1. Get Approval from all Lenders
First, you have to get permission from any and all lenders that have an interest in the property to sell it in a short sale. For example, if you have a lender that holds the first mortgage on the property and then a bank that holds an equity line as a second mortgage on the property, both lenders have to agree to allow you to sell the home in a short sale. Even if your homeowners association or a contractor has a lien on your home, you have to get permission from all of these people and companies—anyone that has a vested interest in getting a piece of the cash from the home once it sells.
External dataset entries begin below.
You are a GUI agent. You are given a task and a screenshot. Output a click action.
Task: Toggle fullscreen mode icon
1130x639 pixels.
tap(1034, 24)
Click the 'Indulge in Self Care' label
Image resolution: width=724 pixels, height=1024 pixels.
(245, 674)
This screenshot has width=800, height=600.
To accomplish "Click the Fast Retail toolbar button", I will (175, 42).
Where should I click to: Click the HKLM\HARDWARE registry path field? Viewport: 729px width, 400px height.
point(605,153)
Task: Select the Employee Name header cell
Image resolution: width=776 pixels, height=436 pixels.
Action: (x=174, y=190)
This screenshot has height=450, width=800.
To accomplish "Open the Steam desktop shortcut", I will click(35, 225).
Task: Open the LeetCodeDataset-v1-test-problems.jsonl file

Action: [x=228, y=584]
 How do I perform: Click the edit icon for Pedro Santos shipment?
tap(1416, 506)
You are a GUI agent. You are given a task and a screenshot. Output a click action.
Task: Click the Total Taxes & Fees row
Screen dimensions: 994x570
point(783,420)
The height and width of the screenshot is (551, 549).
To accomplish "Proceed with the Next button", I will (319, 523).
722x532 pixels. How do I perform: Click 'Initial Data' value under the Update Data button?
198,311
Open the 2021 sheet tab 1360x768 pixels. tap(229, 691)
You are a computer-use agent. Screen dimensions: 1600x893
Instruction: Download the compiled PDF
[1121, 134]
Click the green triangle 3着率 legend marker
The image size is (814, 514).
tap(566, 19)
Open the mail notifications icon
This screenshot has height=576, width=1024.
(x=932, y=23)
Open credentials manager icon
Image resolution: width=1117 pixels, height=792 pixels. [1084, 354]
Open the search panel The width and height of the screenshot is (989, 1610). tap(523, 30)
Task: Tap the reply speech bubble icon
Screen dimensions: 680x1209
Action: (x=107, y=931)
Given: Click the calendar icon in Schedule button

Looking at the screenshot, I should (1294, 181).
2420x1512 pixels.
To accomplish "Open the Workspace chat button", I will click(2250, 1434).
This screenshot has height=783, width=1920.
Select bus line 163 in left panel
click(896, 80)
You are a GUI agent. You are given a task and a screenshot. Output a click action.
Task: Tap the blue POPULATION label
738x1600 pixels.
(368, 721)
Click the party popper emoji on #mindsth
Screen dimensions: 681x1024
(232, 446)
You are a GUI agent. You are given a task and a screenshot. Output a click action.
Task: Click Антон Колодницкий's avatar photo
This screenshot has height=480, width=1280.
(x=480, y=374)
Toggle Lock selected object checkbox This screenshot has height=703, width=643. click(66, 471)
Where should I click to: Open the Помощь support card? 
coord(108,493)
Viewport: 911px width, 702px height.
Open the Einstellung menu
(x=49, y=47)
2. Assemble a Short Sale Team of Pros
The short sale process is not your traditional home sale process. This means that you want to assemble a team of real estate professionals that specialize in short sales so they can help you get the highest sale price for your home, and simply help you thorough maneuvering the process. First, find a real estate agent that lives and breathes short sales. Have them help you assemble the rest of your team, which should include a real estate attorney and title company—both experts in short sale transactions. These professionals help you determine a fair price to sell the home for and help you through the loopholes and pitfalls sellers are up against in a short sale process.
3. Be Patient
It can be stressful when you cannot afford to make your mortgage payments and you know that you owe more money on the home than it is worth. Most homeowners in this situation want to get through the process as quickly as possible. Unfortunately, for both the buyer and seller in a short sale transaction, the process tends to be slow and tedious. This means you have to be patient. You can speed up the process by being responsive to your lender or lenders when they request any information from you they need to complete the process.
4. Expect Demands
Expect demands from the lender. Remember, its goal is to lose as little as possible on the amount of the mortgage you owe them. They would rather lose some money than all of it, but expect the lender to try to agree to have you pay the difference between the amount of the short sale price and the mortgage balance after the sale is over. This is also why you need an attorney on your side because some states give lenders the right to come after you for this difference.
5. Deficit Responsibility
Read the short sale agreement you make with your lender very carefully. Some agreements accept the amount of purchase that they negotiate with the buyer and this relieves you of any further financial responsibility on the property. Other agreements state that the lender does not fully forgive the debt, or the difference between what you owe on the mortgage and how much many they receive in the short sale. Some states provide lenders with years to come after the seller for the deficit amount, so you want to make sure that once the short sale is complete, you are completely relieved of any further mortgage financial responsibilities.